Jewish women are not supposed to take the posture of a disciple by sitting at the Rabbi’s feet (as Mary does) and Samaritans are not supposed to be the model of God’s grace over Jewish people (as in the parable). Very tough to hear if you are performing your way into heaven but amazing grace if you know you can’t do that.
Pause now. Hear him.
You don’t need your achievements to be at peace and to know true joy in life. You need Jesus’ achievements for you; his Jerusalem pain for you; his Jerusalem resurrection for you.
The lawyer and the busy lady were given a challenge by the King of Love because of love.

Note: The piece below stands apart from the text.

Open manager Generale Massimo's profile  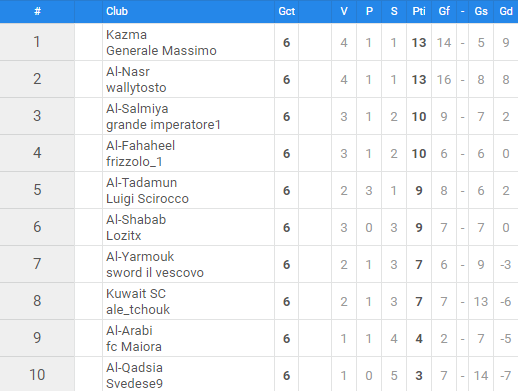[x=161, y=51]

We know Martha received that challenging love and trusted Jesus. Not sure about the lawyer. What about you?
You don’t need to compare, judge, win, stay on top of things, be positive lest that house of cards falls.
You have already fallen, and completely, in the font: just as completely you have been raised to new heights of his mercy. For love, the Samaritan and Mary have shown you up.
The Teacher has named your distraction today and the journey to the new Jerusalem continues for you.
Live in this house of mercy with big ears and plenty of time. It is what makes you, you and makes you a person of peace and of good news about what Jesus is doing.
Sit at the teacher’s feet – Samaritans, women, men, Christians, old, young, lazy, busy, joyless and joyful. His mercy is the place to be so we can then go and do.
That is the kind of activity that won’t crush you or kill your relationships. There will be joy in your house and in your soul. You will be a person who brings peace and its joy to those around you.
Listening to Mercy. That’s your centre. That’s his gentle prod in your spirit today – and it all for mercy’s sake.